Requirements ▸
1. Reproduce the passage of the car fragrance thread from "This is a total" up to and including "not getting anywhere.".
2. In the car fragrance thread, what brand of paper mats was found in the car's foot wells?
3. Condense the paragraph of the car fragrance thread that begins "I expect a lot of the dealer valets" into a shorter version that keeps its main points.

# Interior fragrance



## J55TTC (Apr 11, 2008)

This is a total long shot, how do you describe a smell....

Collected a new car that had been valeted (I know I know) but the interior smell is just great. I don’t know how other to describe it other than it’s almost aftershave / cologne like. 

Does anyone have a clue as to what this may be? Anyone know of car fresheners that are more “male fragrance” like? The dealer has requested the info from the valet but I’m not getting anywhere.


Sent from my iPhone using Tapatalk


----------



## FiestaRed (Jan 13, 2018)

I asked a question about Air Fresheners on here a while back and one of the suggestions was Chemical Guys "Black Frost". Never having heard of Black Frost I asked what kind of small it had and the answer came back as "it smells kind of like an aftershave a fresh scent".


----------



## spyk3d (Nov 25, 2007)

Any ideas on the products they used to Valet your car or was there a paper mat cover left in the car from the valeter. That would then give you an idea for what brand to look at.

I expect a lot of the dealer valets are loyal to certain companies such as Autoglym, Autosmart etc. You may find that its not an air freshener but actually the smell of a product such as an interior detailer they have used to wipe the surfaces down.


----------



## J55TTC (Apr 11, 2008)

spyk3d said:


> Any ideas on the products they used to Valet your car or was there a paper mat cover left in the car from the valeter. That would then give you an idea for what brand to look at.
> 
> I expect a lot of the dealer valets are loyal to certain companies such as Autoglym, Autosmart etc. You may find that its not an air freshener but actually the smell of a product such as an interior detailer they have used to wipe the surfaces down.


Good point actually, there were AutoGlym paper mats in the foot wells.

Might pop down hellfrauds and smell all the AG interior stuff - sure to get some strange looks but thanks for that 

Sent from my iPhone using Tapatalk


----------



## J55TTC (Apr 11, 2008)

Dataset rows ▸
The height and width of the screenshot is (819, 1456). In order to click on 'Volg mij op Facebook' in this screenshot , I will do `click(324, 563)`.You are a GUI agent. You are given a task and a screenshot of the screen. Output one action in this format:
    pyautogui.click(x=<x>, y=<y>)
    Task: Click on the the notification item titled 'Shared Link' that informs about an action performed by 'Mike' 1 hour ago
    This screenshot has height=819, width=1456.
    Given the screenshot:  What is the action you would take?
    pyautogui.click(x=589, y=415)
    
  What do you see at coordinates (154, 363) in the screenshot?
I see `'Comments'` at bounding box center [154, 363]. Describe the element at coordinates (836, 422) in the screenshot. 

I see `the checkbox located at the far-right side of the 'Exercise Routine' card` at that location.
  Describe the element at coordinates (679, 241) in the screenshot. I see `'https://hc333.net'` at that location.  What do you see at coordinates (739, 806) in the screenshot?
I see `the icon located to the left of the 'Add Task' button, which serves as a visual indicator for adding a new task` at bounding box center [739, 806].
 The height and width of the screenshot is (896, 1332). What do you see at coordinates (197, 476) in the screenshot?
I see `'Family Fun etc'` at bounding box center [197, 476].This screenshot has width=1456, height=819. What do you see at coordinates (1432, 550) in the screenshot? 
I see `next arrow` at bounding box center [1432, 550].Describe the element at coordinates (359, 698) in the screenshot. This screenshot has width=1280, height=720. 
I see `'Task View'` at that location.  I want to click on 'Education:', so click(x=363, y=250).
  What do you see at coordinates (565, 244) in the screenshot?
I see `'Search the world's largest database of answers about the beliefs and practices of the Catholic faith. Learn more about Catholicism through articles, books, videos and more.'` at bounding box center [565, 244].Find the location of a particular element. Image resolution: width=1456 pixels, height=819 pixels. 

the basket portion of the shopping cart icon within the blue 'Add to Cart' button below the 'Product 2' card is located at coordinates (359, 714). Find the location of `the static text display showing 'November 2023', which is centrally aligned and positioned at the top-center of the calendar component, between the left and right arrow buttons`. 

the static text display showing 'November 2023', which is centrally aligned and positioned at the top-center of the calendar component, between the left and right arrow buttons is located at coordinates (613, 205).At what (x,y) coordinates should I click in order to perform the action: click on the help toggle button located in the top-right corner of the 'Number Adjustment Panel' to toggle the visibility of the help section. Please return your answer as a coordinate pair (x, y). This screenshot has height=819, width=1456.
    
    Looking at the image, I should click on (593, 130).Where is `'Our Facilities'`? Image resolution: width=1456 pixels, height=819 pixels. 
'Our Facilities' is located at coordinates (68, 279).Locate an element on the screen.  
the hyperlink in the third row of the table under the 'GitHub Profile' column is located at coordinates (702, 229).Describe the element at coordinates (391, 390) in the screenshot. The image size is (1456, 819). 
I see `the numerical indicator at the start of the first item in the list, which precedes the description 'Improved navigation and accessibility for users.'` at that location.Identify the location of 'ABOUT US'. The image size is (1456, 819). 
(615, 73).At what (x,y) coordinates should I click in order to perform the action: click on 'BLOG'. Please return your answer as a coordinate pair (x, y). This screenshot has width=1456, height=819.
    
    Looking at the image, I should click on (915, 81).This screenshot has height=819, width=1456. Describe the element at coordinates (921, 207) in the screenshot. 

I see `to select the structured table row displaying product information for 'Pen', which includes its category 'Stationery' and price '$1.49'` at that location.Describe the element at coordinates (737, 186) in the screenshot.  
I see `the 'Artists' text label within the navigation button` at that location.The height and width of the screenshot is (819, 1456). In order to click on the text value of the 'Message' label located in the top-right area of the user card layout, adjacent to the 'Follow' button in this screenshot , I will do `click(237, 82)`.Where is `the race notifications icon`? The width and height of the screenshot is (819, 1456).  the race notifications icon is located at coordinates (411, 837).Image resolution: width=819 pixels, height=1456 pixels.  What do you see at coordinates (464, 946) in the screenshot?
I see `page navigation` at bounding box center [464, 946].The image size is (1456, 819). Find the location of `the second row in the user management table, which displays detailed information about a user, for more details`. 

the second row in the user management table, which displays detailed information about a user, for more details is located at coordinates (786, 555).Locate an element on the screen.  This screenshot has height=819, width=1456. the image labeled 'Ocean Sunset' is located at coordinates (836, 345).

Answers for the tasks ▸
1.
This is a total long shot, how do you describe a smell....

Collected a new car that had been valeted (I know I know) but the interior smell is just great. I don’t know how other to describe it other than it’s almost aftershave / cologne like. 

Does anyone have a clue as to what this may be? Anyone know of car fresheners that are more “male fragrance” like? The dealer has requested the info from the valet but I’m not getting anywhere.

2. They were AutoGlym paper mats.

3. Dealer valets often stick with certain companies, such as Autoglym or Autosmart. The smell may come from a product like an interior detailer used to wipe the surfaces rather than from an air freshener.